Keywords:
Musculoskeletal joint, Extremities, Musculoskeletal system, Fluoroscopy, Percutaneous, Comparative studies, Equipment, Efficacy studies, Toxicity, Drugs / Reactions, Outcomes
Authors:
M. R. F. Jaring1, L. Duerden1, S. E. Davies1, G. CHATZAKIS2, S. James2, F. Jewell2, C. Pawley2; 1Bristol/UK, 2Gloucester/UK
DOI:
10.26044/ecr2019/C-1769
Conclusion
Our study provides further insight into the usefulness of intraarticular anaesthesia in in managing post-arthrography pain.
Unlike some previous studies which found significant relief in both acute and delayed pain,
our study found that the only significant difference was at 15 minutes.
Beyond this any variation between the saline and anaesthetic groups were not significant.
As was seen in previous studies we showed that post arthrography pain peaked at between 4 and 24 hours.
Past studies have highlighted the fact that despite finding statistically significant differences in pain between groups receiving intraarticular anaesthetic or saline,
these differences are extremely small.
For example,
in our only significant result (at 15 minutes) the variation in scores was 0.3.
To put this number in to perspective,
given that patients are being asked to rate a visual scale from 0-10 this is a 3% variation in pain overall.

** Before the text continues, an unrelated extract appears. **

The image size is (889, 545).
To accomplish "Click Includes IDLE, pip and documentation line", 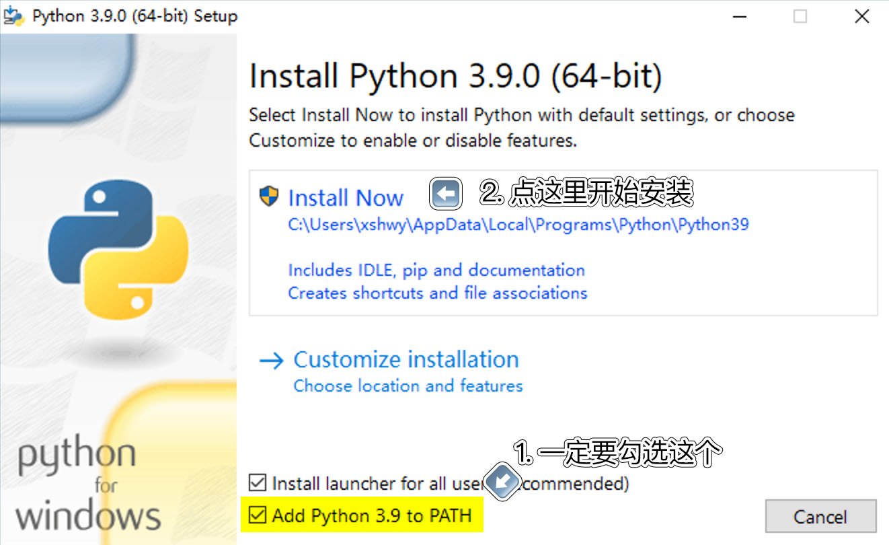I will click(x=436, y=270).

When it comes to assessing cost saving,
this 3% benefit equated to using levobupivacaine (£1.50 per patient) rather than normal saline (£0.30 per patient).
The usefulness of intraarticular anaesthesia is further brought into question when the difference between our saline and levobupivacaine groups are compared with reference to the minimum ‘clinically important difference’.
This is the change in rating (using either a visual or numerical analogue scale) required to reflect clinically useful improvements in pain.
Studies in anaesthetics have suggested that a 1.5-2.0 difference is required for this (none of our results approached this) [7].
Another study of chronic musculoskeletal pain found that clinically importance varied depending on the patients’ baseline pain,
and overall a score of -2.0 was required to equate to the pain being described as “much better” [8].
There were limitations to our study,
including that the limited response rate may favour those who experienced discomfort and therefore had a greater desire to return the chart.
The total numbers were also towards the lower end of the spectrum compared to other studies.
In conclusion,
our study assesses the current evidence regarding the benefits of intraarticular anaesthesia during arthrography,
as well as contrasting this with the growing concern regarding the potential chondrotoxicity.
It should be noted that studies on chondrotoxicity were all in vitro assessments and no long-term studies have been undertaken.
Despite a statistically significant change in pain at 15 minutes,
these results were unlikely to be clinically significant.
Given this,
radiologists must consider whether the possibility of minor short-term benefits in pain management outweigh emerging concerns regarding chondrotoxicity.